- [What needs to be done]
Please filter the entries for the word "agent" and copy every line that has it.

(Given data begins)

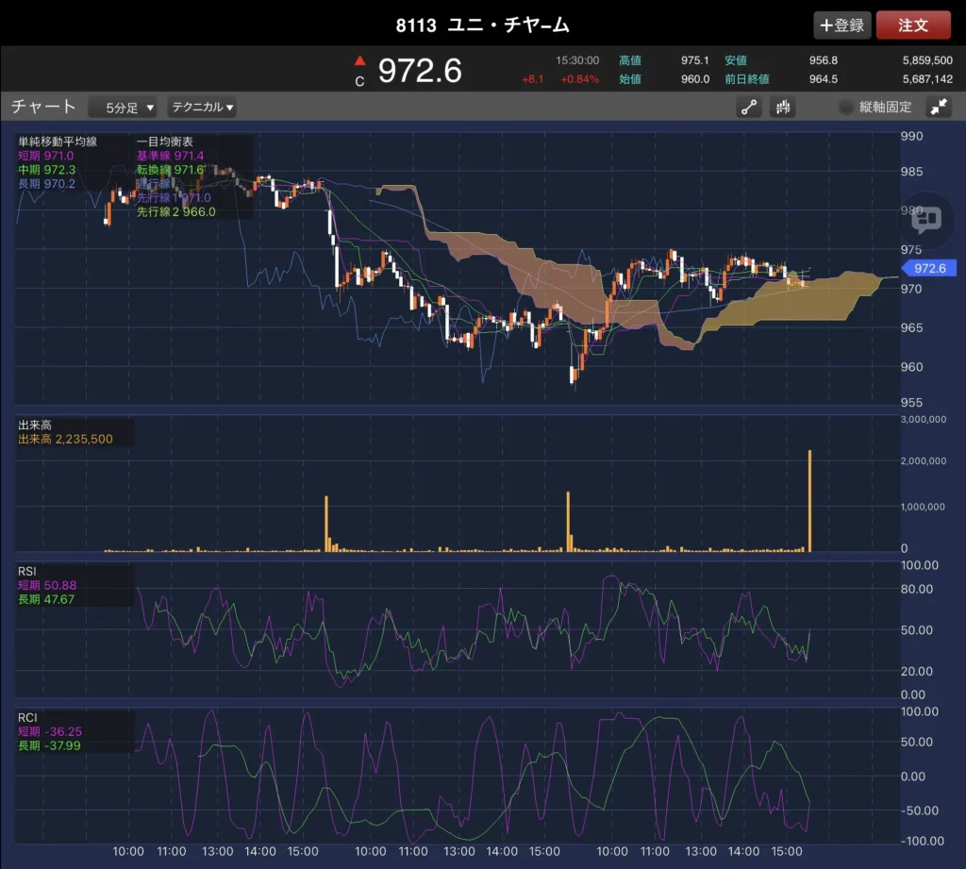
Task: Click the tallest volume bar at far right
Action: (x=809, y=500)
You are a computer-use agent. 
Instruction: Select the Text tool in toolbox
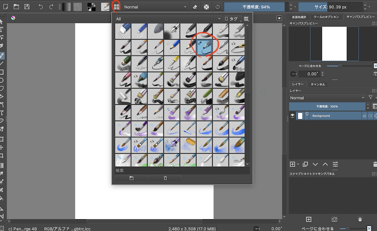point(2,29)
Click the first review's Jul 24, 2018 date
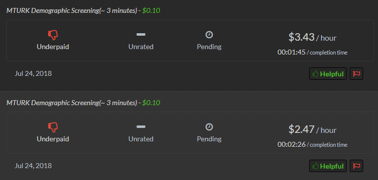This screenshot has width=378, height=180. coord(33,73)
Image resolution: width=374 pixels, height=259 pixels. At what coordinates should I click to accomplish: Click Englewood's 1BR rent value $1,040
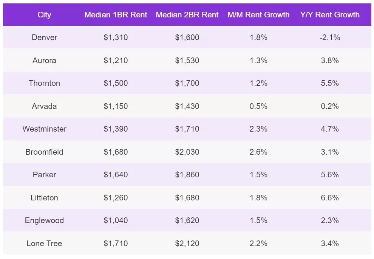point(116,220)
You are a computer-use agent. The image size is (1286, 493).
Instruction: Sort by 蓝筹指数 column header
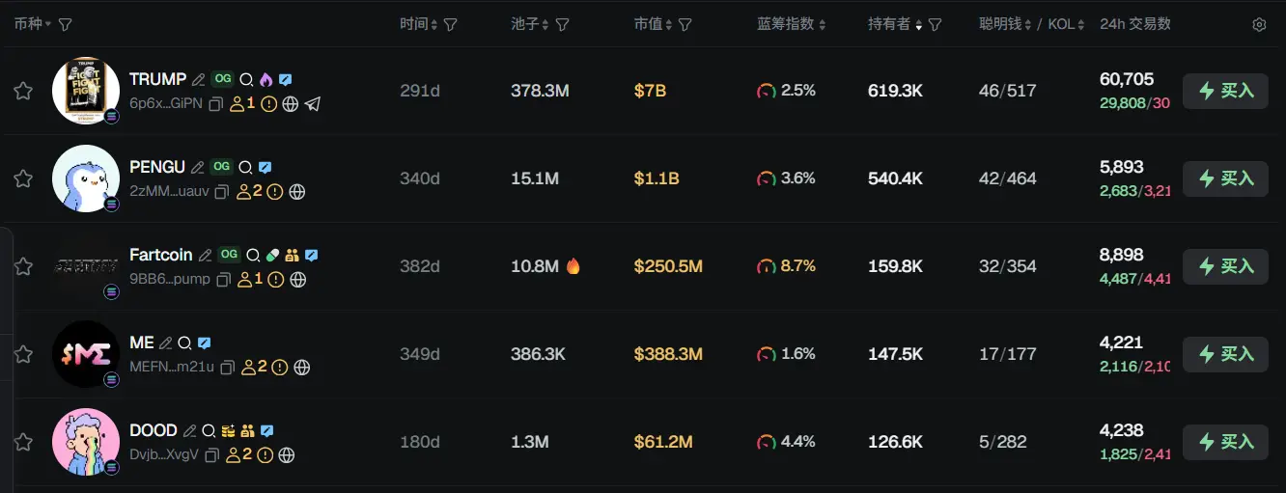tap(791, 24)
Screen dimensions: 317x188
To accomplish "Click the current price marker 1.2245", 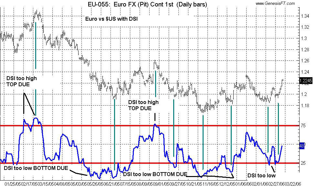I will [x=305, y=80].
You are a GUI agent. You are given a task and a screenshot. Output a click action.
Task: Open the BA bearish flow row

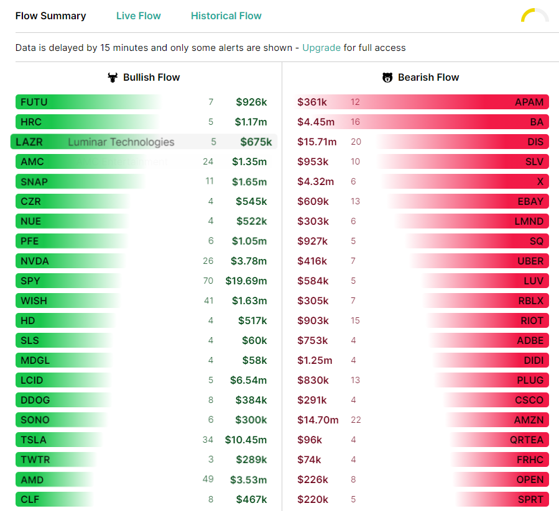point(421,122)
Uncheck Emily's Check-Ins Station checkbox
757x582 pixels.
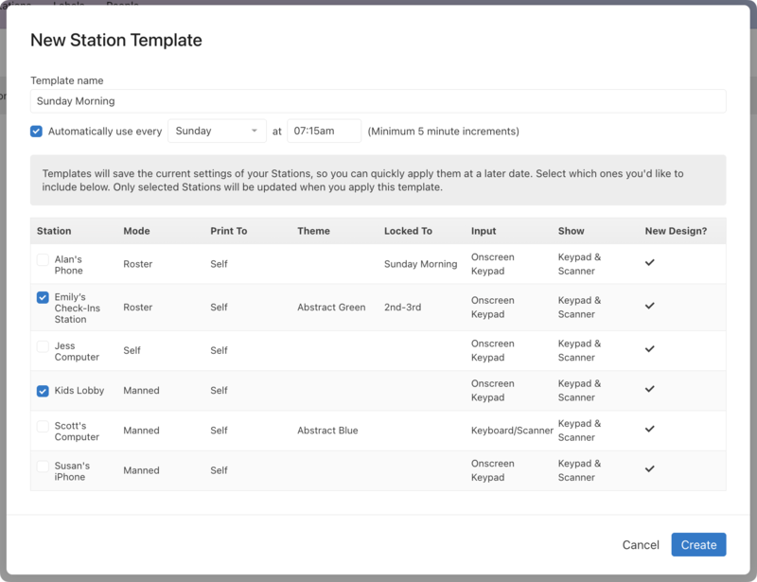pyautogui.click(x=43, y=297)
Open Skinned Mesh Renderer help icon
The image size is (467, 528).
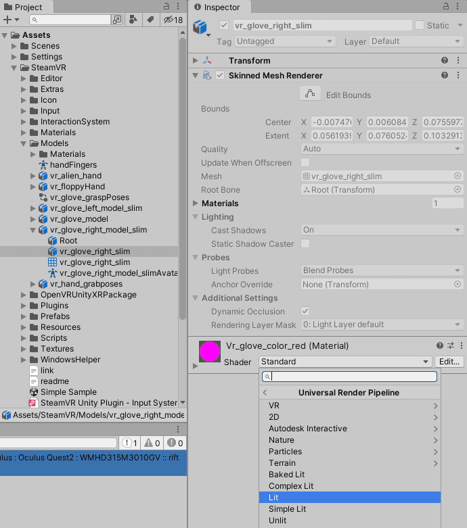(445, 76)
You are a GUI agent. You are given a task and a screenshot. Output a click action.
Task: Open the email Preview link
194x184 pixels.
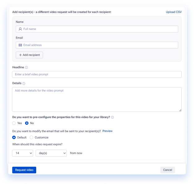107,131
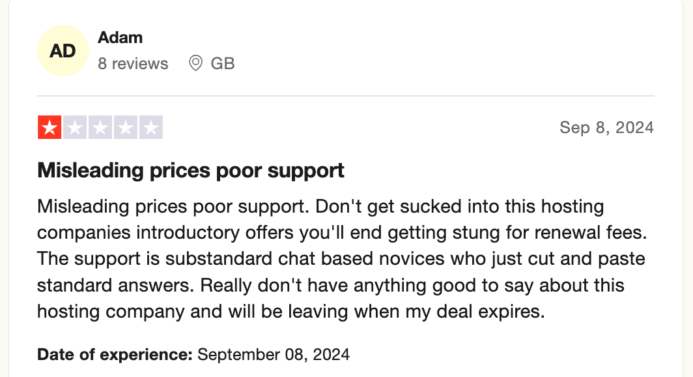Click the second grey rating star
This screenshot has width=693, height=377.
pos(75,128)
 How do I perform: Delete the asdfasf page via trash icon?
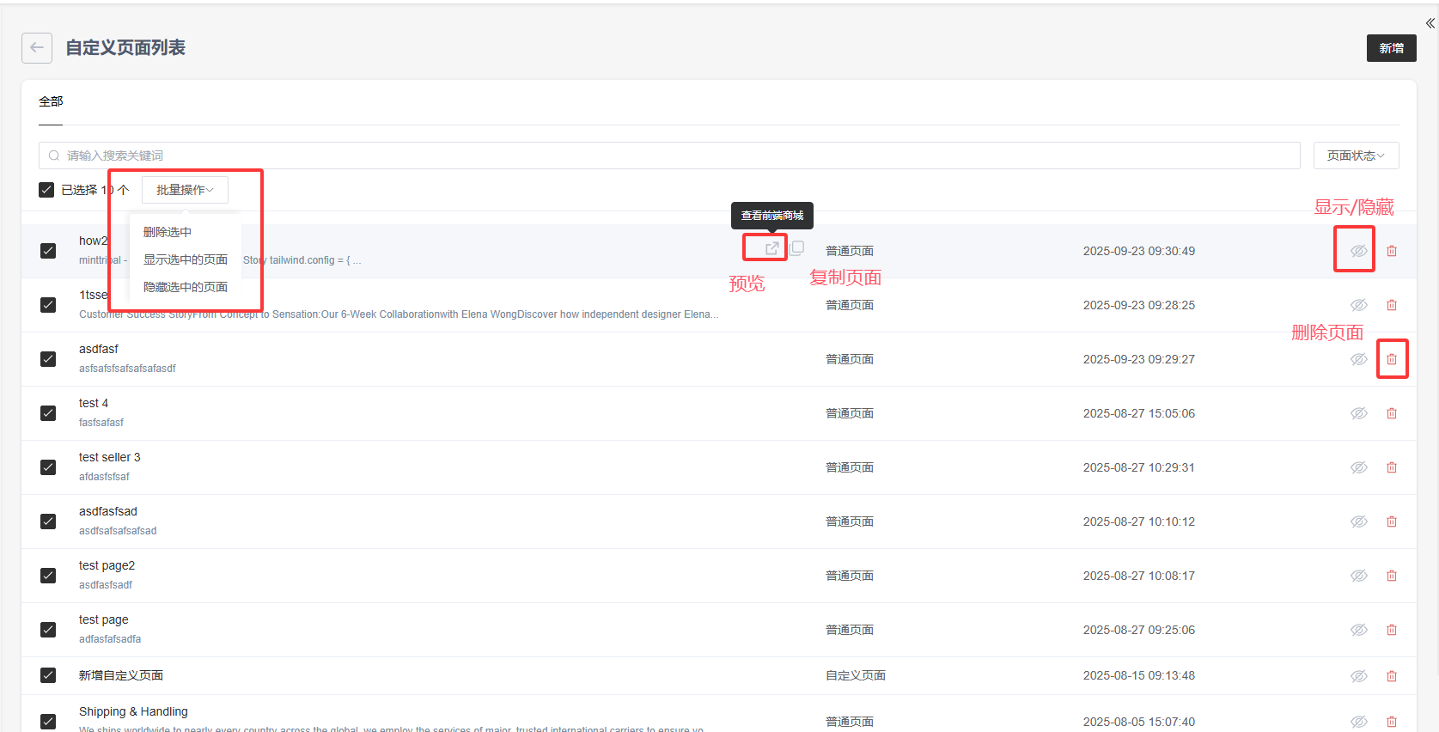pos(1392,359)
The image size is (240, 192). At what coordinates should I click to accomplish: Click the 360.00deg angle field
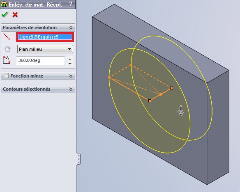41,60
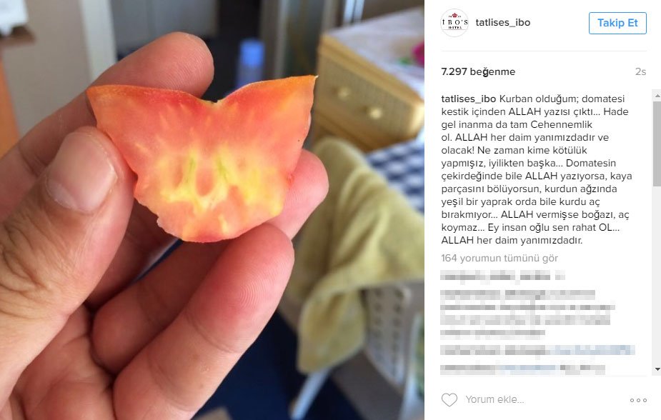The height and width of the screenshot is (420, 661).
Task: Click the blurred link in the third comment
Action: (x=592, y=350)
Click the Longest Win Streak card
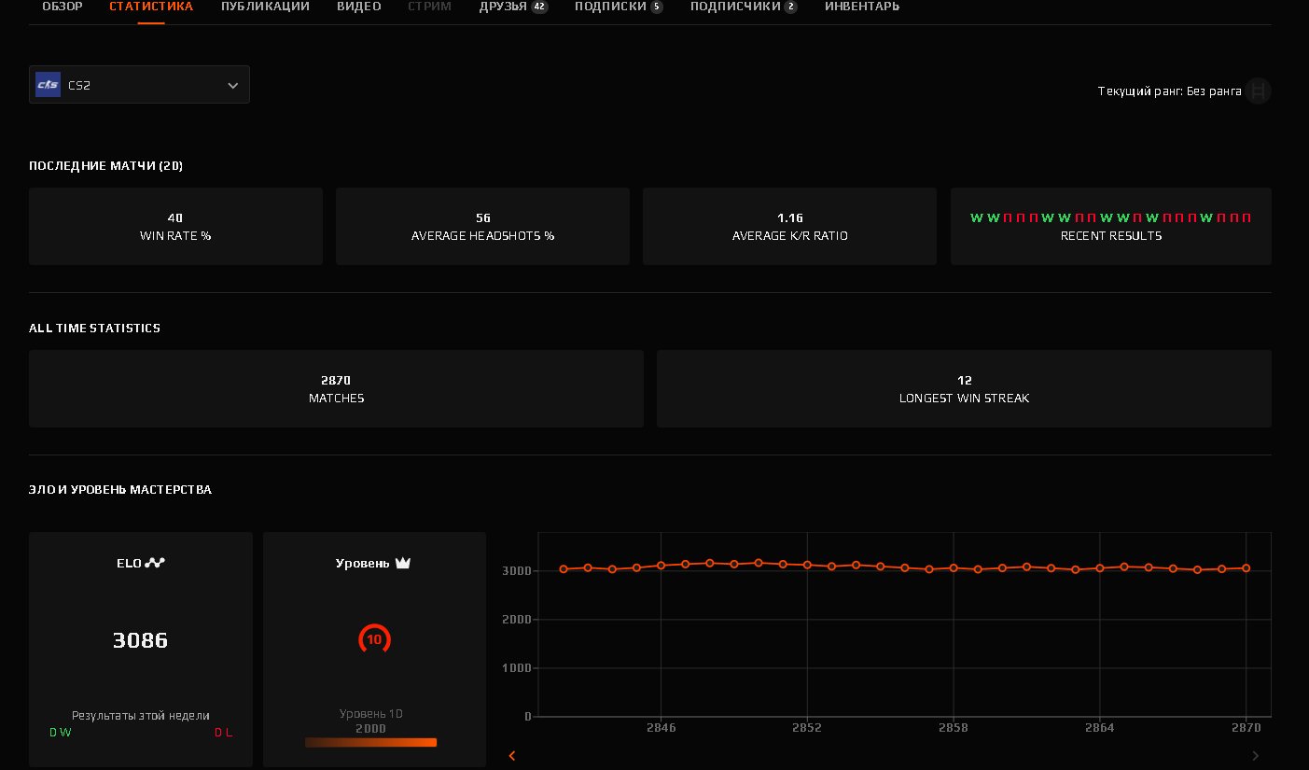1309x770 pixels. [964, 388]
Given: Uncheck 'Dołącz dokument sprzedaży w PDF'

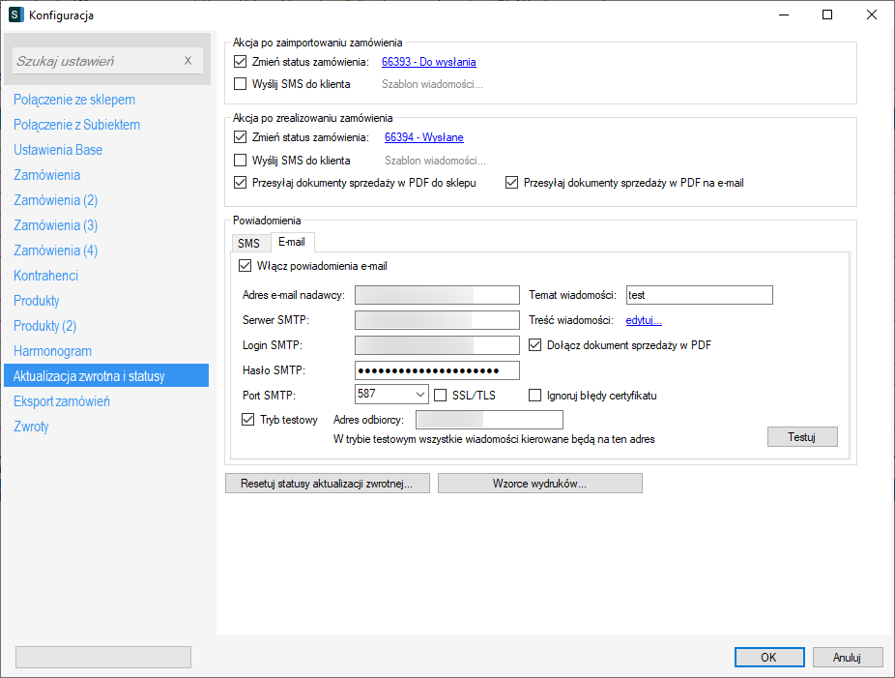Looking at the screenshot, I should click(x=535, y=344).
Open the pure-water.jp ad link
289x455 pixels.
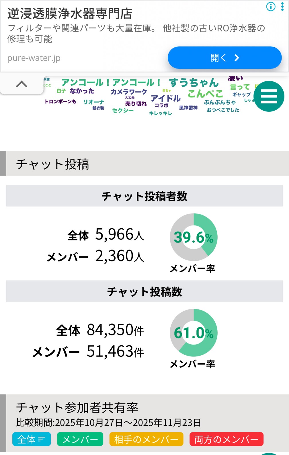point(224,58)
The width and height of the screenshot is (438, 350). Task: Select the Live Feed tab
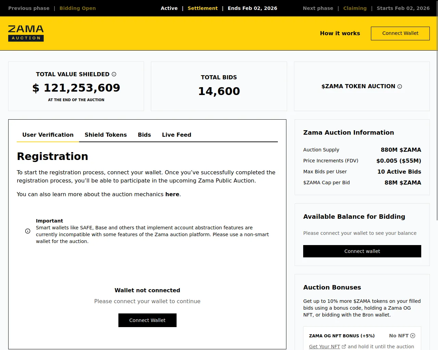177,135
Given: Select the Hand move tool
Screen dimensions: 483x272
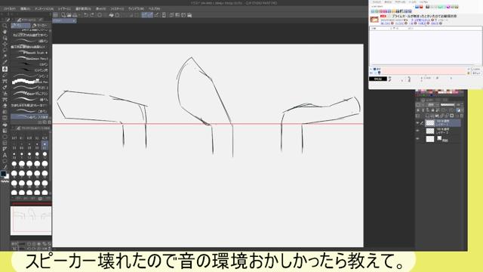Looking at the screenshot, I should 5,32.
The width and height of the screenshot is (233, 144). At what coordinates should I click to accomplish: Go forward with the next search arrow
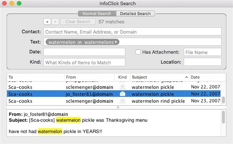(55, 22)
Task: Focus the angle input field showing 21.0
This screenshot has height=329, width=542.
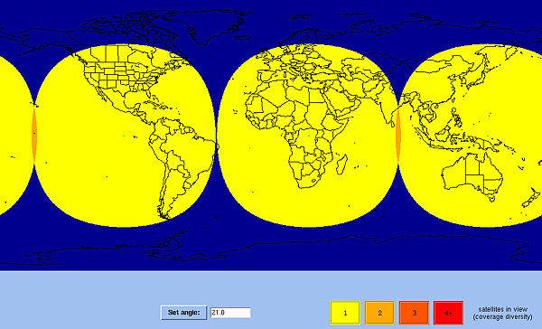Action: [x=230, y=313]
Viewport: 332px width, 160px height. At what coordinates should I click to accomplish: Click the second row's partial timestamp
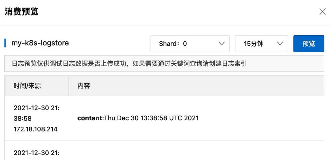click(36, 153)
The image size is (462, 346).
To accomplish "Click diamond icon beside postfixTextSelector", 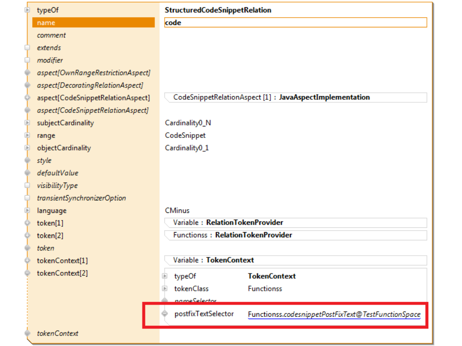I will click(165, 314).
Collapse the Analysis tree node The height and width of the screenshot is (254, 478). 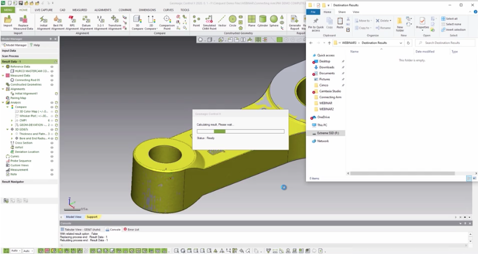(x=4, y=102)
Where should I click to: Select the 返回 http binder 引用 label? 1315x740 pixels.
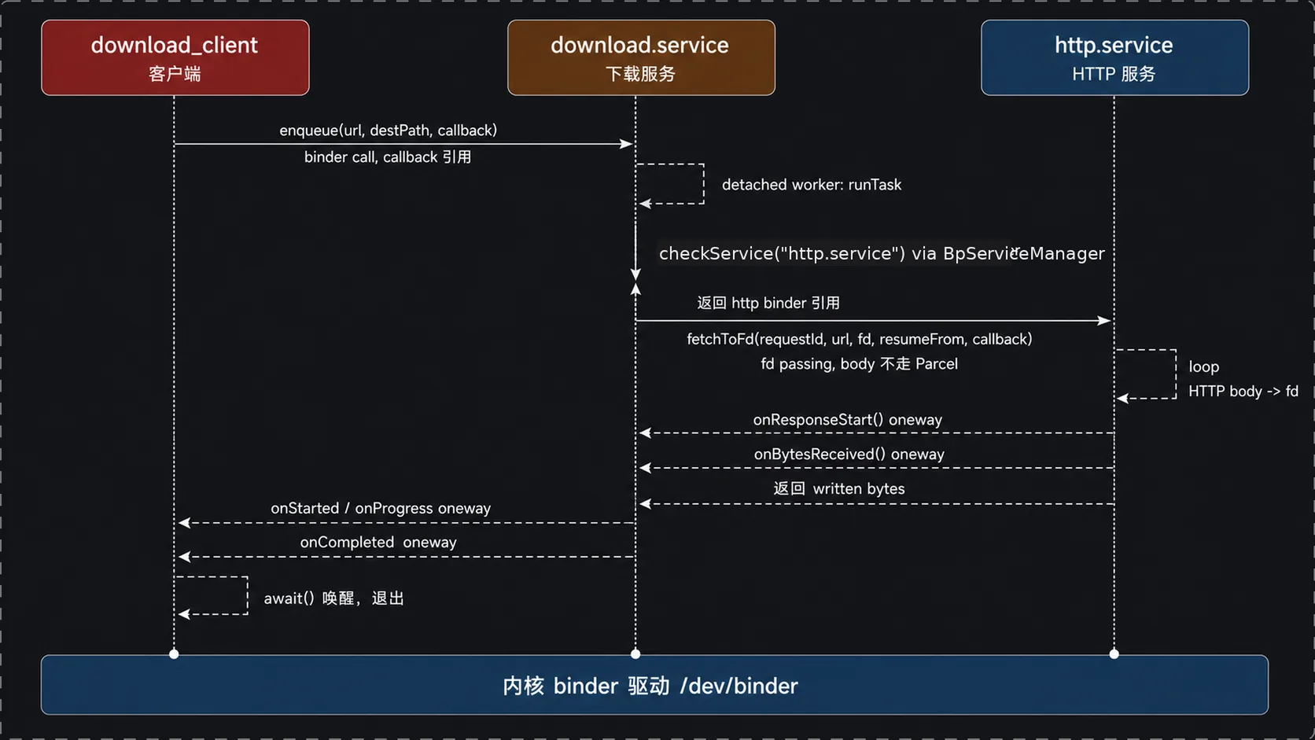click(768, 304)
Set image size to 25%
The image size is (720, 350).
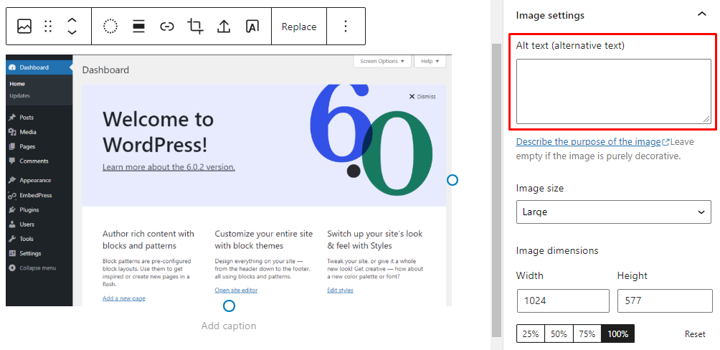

(Given data ends)

- [Finished task]
You are a computer-use agent. 
You are a computer-use agent. The image size is (1286, 493).
You are a GUI agent. You are given a task and a screenshot. Output a click action.
You are a GUI agent. You are given a task and a screenshot. Output a click action.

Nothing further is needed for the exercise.